Observou-se que quando o indivíduo é submetido ao que se chama de deprivação maternal – negligência de cuidados nas primeiras fases de vida – ele pode apresentar alguns distúrbios cerebrais na fase adulta. A cientista junto com seu grupo de pesquisa constatou os seguintes sintomas: redução da neuroplasticidade (capacidade que o sistema nervoso saudável tem de adaptar sua estrutura funcional de acordo com as experiências que o sujeito passa), maior estresse oxidativo (desequilíbrio entre a produção de compostos oxidantes e a atuação de substâncias antioxidantes) e déficit cognitivo (dificuldade de aprendizagem e memória).
A cientista busca entender por que os impactos se apresentam a longo prazo e investiga ações que possam prevenir os danos cerebrais nos indivíduos que passam pela privação de cuidados parentais. Além disso, procura terapias que possam tratar as pessoas que apresentam essa condição na vida adulta. Uma das hipóteses levantadas pelo grupo de pesquisa é que a ingestão de alimentos com propriedades antioxidantes também possa atuar como estratégia de neuroproteção. Em um dos experimentos, foi observado que o consumo de chá verde é capaz de proteger o cérebro contra o estresse oxidativo causado por isquemia cerebral, hemorragia cerebral e doença de Alzheimer. Os cientistas tentam, agora, associar esse tratamento à deprivação maternal.

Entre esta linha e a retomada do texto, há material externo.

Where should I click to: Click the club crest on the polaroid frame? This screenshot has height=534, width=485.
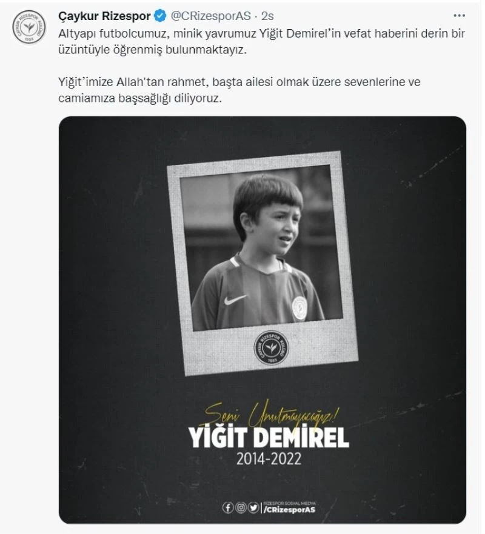(x=271, y=347)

Outra possibilidade para estimular a neuroproteção é por meio do enriquecimento ambiental que, segundo Pâmela, consiste na criação de um ambiente que estimule a criança em atividades de desenvolvimento cognitivo em caso de ausência dos pais. A pesquisa em laboratório ajuda a identificar como essa falta de cuidado nos primeiros anos de vida influencia a formação do cérebro humano. Outros estudos, no entanto, precisam ser evidenciados até chegar a uma conclusão. “O que fazemos aqui é ciência básica. Procuramos pistas do que pode funcionar também em humanos, mas, antes de saber se realmente funciona, precisamos de outros testes”, explica a cientista.
Para a pesquisadora, a láurea do programa tem um significado que vai além do incentivo financeiro: a promoção da participação de mulheres na Ciência. “Alguém leu meu trabalho e acreditou nele! É o reconhecimento à participação feminina na ciência – uma ciência que, desde sempre, tem muito mais rostos masculinos, não porque as mulheres não fazem ciência, mas sim porque não são acreditadas, apoiadas, reconhecidas. O prêmio reconhece essas mulheres”, celebra.
Hoje, Pâmela se sente como uma representante de tantas mulheres espalhadas pelo Brasil que se dedicam ao conhecimento científico e buscam espaço para se consolidarem na carreira. “Assumo esse compromisso com imensa felicidade, pois acredito nele!”. Nesse longo caminho, as cientistas enfrentam desafios dentro e fora do ambiente acadêmico e precisam lidar com o preconceito cotidiano para mostrarem que o lugar delas pode ser, sim, no laboratório ou onde quiserem.